Although the Biennial is dedicated to the presentation of current art production in printing techniques, this year one of its four segments will look into the past. The Fundamina exhibition will present works and artists that have decisively influenced the development of art.

The presentation is conceived as a rounded assemblage of three smaller personal exhibitions of works by legendary artists from the recent past: Zoran Music, Andy Warhol, and Mimmo Paladino. It will be installed in the gallery of the International Centre of Graphic Arts.
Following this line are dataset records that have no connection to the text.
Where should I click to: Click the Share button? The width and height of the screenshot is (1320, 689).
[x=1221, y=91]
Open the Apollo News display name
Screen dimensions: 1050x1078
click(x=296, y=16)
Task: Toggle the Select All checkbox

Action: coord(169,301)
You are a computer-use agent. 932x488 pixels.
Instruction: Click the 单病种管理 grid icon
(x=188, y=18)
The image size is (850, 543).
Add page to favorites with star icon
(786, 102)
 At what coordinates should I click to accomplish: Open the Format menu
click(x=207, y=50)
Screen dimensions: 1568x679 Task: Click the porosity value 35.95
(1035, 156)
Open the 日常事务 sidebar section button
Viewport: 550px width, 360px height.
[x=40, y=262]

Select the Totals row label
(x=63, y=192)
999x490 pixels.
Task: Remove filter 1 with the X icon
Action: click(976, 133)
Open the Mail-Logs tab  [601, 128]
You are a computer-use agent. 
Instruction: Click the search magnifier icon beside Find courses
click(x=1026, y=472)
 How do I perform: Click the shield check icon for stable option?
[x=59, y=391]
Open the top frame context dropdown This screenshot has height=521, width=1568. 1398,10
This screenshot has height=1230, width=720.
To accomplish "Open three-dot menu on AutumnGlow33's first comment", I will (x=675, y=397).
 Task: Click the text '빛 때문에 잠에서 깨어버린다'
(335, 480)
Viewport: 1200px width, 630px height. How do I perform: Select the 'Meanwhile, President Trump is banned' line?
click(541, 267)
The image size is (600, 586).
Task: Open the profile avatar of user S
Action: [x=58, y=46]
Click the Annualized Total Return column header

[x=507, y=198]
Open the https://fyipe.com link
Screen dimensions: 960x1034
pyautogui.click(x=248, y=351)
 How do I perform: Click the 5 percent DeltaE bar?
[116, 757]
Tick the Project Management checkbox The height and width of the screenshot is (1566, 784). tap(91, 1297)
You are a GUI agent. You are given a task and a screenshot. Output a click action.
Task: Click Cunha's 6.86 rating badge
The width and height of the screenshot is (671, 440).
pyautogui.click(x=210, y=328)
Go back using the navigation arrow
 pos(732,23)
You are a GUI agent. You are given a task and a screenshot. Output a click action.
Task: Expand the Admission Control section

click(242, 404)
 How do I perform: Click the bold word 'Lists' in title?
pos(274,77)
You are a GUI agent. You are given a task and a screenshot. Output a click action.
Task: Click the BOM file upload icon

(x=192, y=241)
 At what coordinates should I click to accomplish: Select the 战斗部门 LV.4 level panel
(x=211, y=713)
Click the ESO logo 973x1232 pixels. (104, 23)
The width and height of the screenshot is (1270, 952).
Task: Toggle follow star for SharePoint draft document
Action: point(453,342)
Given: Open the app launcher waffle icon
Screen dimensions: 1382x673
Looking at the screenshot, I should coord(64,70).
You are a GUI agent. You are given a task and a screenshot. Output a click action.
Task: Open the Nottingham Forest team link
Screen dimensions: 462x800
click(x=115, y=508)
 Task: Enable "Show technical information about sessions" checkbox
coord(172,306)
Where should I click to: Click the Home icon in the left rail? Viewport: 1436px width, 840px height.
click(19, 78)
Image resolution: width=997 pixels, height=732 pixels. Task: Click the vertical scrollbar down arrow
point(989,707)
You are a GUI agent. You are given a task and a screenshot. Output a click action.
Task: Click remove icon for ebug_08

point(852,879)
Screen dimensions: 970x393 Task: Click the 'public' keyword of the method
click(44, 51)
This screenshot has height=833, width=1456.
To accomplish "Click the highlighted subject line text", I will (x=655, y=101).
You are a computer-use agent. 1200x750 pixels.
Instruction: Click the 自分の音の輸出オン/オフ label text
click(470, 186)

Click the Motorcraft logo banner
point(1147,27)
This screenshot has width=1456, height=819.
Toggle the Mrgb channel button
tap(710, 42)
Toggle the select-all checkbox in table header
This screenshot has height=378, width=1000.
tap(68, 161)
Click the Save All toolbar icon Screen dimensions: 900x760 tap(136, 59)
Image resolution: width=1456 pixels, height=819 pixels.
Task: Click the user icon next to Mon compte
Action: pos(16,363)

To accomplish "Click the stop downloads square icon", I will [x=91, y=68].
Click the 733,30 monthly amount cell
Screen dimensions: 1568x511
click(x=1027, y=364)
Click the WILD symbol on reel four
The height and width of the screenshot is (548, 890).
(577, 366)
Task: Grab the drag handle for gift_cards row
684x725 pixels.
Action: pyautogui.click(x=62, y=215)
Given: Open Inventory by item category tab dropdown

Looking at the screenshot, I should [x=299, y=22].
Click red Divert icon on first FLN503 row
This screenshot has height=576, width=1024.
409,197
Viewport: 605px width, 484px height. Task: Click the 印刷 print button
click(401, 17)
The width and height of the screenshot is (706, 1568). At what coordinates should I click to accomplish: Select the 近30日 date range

The selection points to the recognisable portion that Western civilisation has contributed to present-day global culture. It was devised as a presentation of different or, as it were, historically enclosed fine art periods, from the Paris school to the pluralism that took shape after the fall of the Berlin Wall. It covers the period from the end of World War II to the 1990s.

With such a concept, the selection aims to accentuate the importance of individual creative strategies, or poetics, and of their artistic, social and political contexts. Symbolically, it speaks of the co-existence of differences.

Fundamina's concise scroll through recent history begins with graphic works by Zoran Music from the World War II period and the two decades that followed. The prints were made in the classical graphic techniques of lithography or intaglio.

They have been provided for this exhibition courtesy of the Dobrovo Museum collection from the Goriska Brda hills, from the place where the artist was born. The works have been selected by Zoran Krzisnik, a long-standing critical observer of Music's opus and his personal acquaintance, and Bostjan Soklic, a curator at the International Centre of Graphic Arts.

The scroll through the 1960s continues with Andy Warhol, one of the most important artists of the 20th century. This will also be the first exhibition of his works in Slovenia. Mark Francis, Director of fig-1 in London and the Founding Director of the Warhol Museum in Pittsburg, has conceived it as a presentation of Warhol's works that are not frequently exhibited. Presented will be books from the first period of the artist's career, Silver Clouds, and the Blue Velvet musical recordings. The installation will simulate Warhol's exhibitions from the 1960s: the gallery walls will be covered with Warhol's wallpaper.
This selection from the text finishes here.